■ **THE TASK**: Search the records for the word "computer" and report each line that has it.

■ **PROVIDED DATA**:
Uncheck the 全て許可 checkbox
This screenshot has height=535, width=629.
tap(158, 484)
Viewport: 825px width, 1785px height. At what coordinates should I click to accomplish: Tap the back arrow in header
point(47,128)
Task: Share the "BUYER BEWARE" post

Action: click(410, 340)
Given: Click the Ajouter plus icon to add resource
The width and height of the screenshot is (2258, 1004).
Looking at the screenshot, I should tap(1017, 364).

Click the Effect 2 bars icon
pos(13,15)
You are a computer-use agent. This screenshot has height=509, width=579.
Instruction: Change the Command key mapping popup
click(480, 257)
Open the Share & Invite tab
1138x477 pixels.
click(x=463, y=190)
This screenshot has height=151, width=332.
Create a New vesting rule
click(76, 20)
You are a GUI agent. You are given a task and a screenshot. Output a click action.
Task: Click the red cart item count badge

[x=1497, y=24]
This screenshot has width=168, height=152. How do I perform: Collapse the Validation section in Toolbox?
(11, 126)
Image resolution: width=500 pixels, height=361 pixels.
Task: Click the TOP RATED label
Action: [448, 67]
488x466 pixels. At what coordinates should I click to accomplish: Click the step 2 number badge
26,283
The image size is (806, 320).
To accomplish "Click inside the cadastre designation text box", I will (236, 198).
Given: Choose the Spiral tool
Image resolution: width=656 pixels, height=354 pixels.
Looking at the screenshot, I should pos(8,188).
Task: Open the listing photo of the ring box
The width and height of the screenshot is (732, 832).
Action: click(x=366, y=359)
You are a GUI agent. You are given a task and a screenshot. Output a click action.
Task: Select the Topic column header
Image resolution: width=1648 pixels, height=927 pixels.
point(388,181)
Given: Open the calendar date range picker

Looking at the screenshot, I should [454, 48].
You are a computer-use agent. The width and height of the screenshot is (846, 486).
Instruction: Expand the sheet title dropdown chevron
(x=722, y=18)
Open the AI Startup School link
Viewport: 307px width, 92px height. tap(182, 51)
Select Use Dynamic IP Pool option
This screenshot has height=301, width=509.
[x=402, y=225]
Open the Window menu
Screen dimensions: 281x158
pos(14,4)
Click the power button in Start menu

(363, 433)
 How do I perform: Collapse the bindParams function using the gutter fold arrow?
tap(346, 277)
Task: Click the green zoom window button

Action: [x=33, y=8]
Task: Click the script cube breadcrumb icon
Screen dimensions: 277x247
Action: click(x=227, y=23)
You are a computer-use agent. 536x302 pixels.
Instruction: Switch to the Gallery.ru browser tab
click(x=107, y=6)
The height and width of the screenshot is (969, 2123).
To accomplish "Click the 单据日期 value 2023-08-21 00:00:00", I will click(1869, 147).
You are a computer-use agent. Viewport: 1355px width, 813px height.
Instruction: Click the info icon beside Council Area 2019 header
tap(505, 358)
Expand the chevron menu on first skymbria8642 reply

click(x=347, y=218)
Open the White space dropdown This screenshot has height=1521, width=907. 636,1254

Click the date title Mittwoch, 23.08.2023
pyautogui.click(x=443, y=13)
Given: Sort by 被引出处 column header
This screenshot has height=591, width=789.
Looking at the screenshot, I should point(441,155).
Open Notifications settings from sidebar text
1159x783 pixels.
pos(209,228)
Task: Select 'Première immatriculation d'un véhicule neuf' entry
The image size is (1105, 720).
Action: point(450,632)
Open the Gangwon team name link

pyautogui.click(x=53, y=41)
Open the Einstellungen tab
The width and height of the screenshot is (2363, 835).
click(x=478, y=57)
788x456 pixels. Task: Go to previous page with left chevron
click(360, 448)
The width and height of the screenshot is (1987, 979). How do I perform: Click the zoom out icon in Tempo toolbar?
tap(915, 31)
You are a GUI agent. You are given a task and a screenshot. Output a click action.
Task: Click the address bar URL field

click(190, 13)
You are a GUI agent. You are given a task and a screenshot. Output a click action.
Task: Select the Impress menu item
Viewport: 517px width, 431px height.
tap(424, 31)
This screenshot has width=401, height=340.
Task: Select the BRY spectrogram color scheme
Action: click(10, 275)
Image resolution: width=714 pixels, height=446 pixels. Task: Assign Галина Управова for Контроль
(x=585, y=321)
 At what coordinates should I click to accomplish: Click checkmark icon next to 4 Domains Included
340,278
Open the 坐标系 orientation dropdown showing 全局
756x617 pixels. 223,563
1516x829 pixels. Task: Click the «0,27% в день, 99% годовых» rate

■ **RESPONSE TO THE TASK**:
You are a computer-use agent. This screenshot has height=509, width=579.
You are a computer-use agent. The width and height of the screenshot is (846, 486).
You are a computer-use agent. 536x302 pixels.
You are a computer-use agent. Viewport: 1355px width, 813px height.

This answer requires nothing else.